Re: [PATCH 09/12] KVM: guest_memfd: move check for already-populated page to common code
From: Michael Roth
Date: Mon Jul 15 2024 - 17:48:34 EST
On Mon, Jul 15, 2024 at 06:08:51PM +0200, Paolo Bonzini wrote:
> On Sun, Jul 14, 2024 at 7:33 AM Michael Roth <michael.roth@xxxxxxx> wrote:
> > > I guess this series is trying to help userspace not mess up the order of things
> > > for SEV, where as TDX's design was to let userspace hold the pieces from the
> > > beginning. As in, needing to match up the KVM_PRE_FAULT_MEMORY and
> > > KVM_TDX_INIT_MEM_REGION calls, mysteriously return errors in later IOCTLs if
> > > something was missed, etc.
> >
> > If SNP were to try to call KVM_PRE_FAULT_MEMORY before SNP_LAUNCH_UPDATE
> > (rough equivalent to KVM_TDX_INIT_MEM_REGION), I think the same issue
> > would arise, and in that case the uptodate flag you prototyped would
> > wouldn't be enough to address it because SNP_LAUNCH_UPDATE would end up
> > failing because the gmem_prepare hook previously triggered by
> > KVM_PRE_FAULT_MEMORY would have put the corresponding RMP entries into
> > an unexpected state (guest-owned/private).
>
> Indeed, and I'd love for that to be the case for both TDX and SNP.
>
> > So for SNP, KVM_PRE_FAULT_MEMORY/SNP_LAUNCH_UPDATE are mutually
> > exclusive on what GPA ranges they can prep before finalizing launch state.
>
> Not a problem; is KVM_PRE_FAULT_MEMORY before finalization the same as
> zeroing memory?
Sort of: you get a page that's zero'd by
gmem->kvm_gmem_prepare_folio()->clear_highpage(), and then that page is
mapped in the guest as a private page. But since no encrypted data was
written the guest will effectively see ciphertext until the guest actually
initializes the page after accepting it.
But you can sort of treat that whole sequence as being similar to calling
sev_gmem_post_populate() with page type KVM_SEV_SNP_PAGE_TYPE_ZERO (or
rather, a theoretical KVM_SEV_SNP_PAGE_TYPE_SCRAMBLE in this case), just
that in that case the page won't be pre-validated and it won't be
measured into the launch digest. But still if you look at it that way it's
a bit clearer why pre-fault shouldn't be performed on any ranges that will
later be populated again (unless gmem_populate callback itself handles it
and so aware of the restrictions).
>
> > I realize that is awkward for TDX, where the KVM_PRE_FAULT_MEMORY is
> > required to create the sEPT mapping before encrypting, but maybe it
> > would be possible for TDX to just do that implicitly within
> > KVM_TDX_INIT_MEM_REGION?
>
> Yes, and it's what the TDX API used to be like a while ago.

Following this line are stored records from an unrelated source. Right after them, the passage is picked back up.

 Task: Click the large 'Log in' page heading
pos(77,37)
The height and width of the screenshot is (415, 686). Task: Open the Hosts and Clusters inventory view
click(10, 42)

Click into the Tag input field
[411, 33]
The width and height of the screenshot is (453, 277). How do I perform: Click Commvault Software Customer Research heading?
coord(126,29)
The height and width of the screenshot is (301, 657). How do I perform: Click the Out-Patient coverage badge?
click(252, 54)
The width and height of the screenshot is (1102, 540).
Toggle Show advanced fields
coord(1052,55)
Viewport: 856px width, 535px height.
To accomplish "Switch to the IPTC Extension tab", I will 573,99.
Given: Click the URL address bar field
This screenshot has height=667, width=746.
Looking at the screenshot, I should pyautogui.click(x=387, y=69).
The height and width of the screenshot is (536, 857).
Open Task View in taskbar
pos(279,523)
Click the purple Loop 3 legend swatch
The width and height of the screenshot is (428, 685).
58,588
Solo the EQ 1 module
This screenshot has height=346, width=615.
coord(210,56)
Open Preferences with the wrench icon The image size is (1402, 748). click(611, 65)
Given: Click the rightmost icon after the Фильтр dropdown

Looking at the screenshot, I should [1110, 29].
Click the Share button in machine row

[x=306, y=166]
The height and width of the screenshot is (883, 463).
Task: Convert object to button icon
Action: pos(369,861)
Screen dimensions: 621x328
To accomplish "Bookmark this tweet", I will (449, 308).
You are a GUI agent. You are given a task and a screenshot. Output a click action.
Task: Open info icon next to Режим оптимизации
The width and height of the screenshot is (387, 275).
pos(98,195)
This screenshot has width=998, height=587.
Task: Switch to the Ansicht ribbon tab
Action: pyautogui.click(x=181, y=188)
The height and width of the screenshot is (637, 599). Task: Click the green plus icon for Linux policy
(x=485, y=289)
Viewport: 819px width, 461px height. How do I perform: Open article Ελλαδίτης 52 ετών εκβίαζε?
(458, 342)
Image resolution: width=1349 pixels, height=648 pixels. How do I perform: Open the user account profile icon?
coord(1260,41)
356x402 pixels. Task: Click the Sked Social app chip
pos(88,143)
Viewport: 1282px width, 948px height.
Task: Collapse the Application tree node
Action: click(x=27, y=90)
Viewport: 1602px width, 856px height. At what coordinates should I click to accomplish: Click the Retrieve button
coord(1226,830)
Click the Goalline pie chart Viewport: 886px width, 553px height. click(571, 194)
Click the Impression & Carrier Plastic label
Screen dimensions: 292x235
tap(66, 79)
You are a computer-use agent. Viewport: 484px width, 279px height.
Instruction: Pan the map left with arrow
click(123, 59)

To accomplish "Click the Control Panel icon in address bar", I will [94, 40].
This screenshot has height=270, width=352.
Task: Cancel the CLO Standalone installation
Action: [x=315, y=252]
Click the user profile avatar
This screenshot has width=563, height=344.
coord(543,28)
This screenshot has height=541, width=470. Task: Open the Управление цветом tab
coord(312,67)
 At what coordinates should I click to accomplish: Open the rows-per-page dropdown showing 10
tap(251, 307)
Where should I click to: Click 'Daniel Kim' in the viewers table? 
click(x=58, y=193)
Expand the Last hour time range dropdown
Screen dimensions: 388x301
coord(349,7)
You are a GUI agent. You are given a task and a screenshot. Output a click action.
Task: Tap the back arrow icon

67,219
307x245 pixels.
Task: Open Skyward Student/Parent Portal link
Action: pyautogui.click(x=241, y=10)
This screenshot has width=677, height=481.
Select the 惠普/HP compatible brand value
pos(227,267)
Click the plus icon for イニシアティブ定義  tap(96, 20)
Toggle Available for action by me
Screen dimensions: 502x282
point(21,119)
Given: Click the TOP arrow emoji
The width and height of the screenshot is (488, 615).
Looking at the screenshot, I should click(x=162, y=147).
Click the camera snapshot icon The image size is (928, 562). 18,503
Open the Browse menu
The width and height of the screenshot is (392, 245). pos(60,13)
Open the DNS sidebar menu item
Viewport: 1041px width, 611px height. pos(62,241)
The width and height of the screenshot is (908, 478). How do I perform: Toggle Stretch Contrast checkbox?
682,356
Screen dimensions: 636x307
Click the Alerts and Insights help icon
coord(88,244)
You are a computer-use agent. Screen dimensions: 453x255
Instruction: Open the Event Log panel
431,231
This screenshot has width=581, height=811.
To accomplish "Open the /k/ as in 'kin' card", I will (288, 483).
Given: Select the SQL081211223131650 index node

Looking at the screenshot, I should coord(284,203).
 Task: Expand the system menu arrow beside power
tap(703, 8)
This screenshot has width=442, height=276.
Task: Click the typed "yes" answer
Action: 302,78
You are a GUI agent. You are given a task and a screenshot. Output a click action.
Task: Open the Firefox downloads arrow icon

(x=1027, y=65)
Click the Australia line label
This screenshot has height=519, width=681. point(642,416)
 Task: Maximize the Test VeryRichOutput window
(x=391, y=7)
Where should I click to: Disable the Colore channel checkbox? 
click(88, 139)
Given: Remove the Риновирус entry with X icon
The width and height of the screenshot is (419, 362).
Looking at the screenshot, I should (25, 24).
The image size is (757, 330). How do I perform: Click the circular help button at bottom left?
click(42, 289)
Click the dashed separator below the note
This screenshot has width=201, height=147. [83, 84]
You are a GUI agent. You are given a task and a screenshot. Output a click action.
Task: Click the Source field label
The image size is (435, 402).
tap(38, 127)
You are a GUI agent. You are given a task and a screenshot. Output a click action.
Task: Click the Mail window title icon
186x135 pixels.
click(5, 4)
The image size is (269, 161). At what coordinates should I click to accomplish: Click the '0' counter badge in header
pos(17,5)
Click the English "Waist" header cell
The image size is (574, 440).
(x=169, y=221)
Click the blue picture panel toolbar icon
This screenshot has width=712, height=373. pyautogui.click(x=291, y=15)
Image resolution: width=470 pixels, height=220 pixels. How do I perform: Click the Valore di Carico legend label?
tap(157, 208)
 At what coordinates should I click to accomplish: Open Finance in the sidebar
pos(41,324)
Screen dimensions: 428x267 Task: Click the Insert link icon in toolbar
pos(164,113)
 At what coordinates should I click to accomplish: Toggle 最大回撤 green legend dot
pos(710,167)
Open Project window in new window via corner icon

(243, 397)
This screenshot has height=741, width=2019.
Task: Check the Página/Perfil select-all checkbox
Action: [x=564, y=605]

> Locking-wise, Rick confirmed offlist that there's no problem in
> calling kvm_arch_vcpu_pre_fault_memory() from tdx_gmem_post_populate()
> (my fault that it went offlist - email from the phone is hard...).
That's promising, if we go that route it probably makes sense for SNP to
do that as well, even though it's only an optimization in that case.
>
> To be clear, I have no problem at all reusing the prefaulting code,
> that's better than TDX having to do its own thing. But forcing
> userspace to do two passes is not great (it's already not great that
> it has to be TDX_INIT_MEM_REGION has to be a VCPU operation, but
> that's unfortunately unavoidable ).
Makes sense.
If we document mutual exclusion between ranges touched by
gmem_populate() vs ranges touched by actual userspace issuance of
KVM_PRE_FAULT_MEMORY (and make sure nothing too crazy happens if users
don't abide by the documentation), then I think most problems go away...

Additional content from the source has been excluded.